Fleming stepped down from the one-day captaincy following the World Cup and subsequently lost the Test job to Daniel Vettori. However, he has retained his position in the Test team - hitting 87 against Bangladesh in Wellington - and was surprised to hear talk of him walking away from the international game.
"Unless it has come from [Glenn] Turner or [Richard] Hadlee or [Dion] Nash or [John Bracewell], then it's not the case," he said after the Test.
Fleming is now focussed on preparing for the visit of England, who arrive later this month for a tour that includes two Twenty20 internationals, five ODIs and three Tests. "I'm working hard on a couple of things batting-wise with that in mind. I've got three weeks now to work away at domestic level."
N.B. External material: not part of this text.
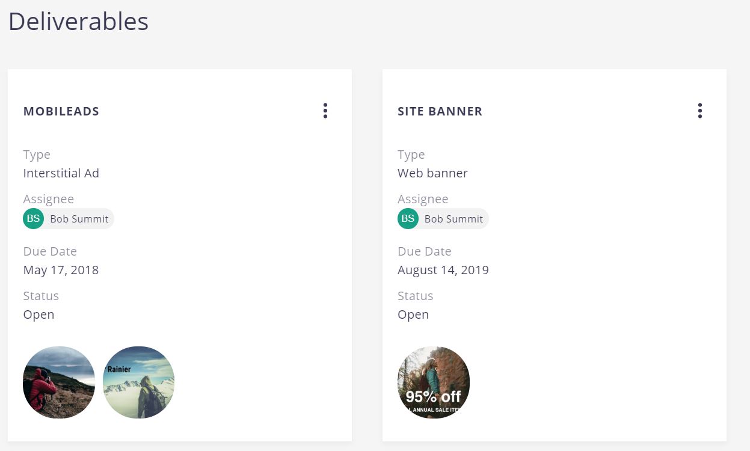Click the Open status in MOBILEADS card
The image size is (750, 451).
click(x=38, y=314)
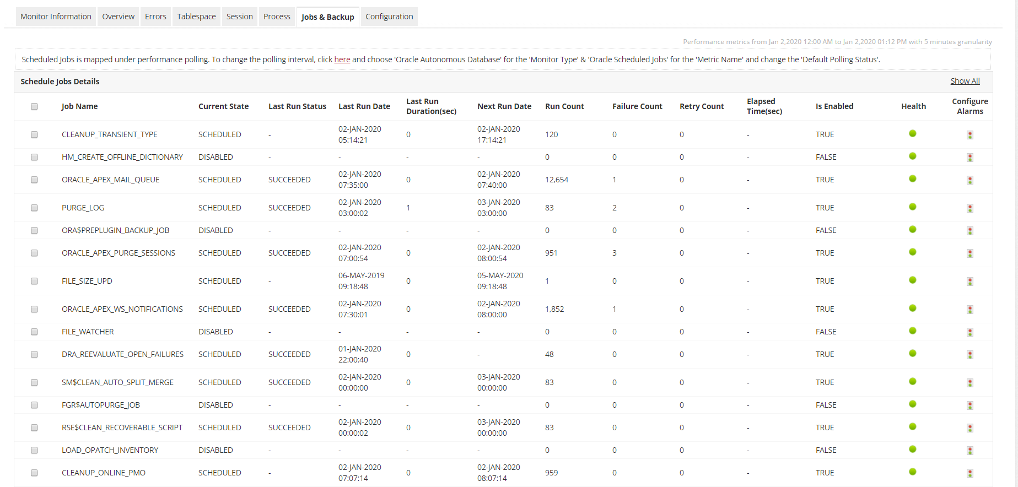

His 87 against Bangladesh was another example of Fleming failing to convert into three figures, something he has managed only nine times in 108 Tests. "It's the story of my career really. The plan was to put that one into the Don Neely scoreboard, the next one into the scaffolding, and a single for the hundred.
"It's a short boundary with the wind behind me and I should be able to execute that better. My execution twice was poor. I could have sat on it and just played the percentages and got there."
Whenever Fleming does decide his time is over at the top level he admits that his lack of hundreds will be a disappointment. "That's probably one of the regrets I'll have with my 43 fifties - there are a lot where I look for the positive option and just don't execute, or get carried away, get impatient."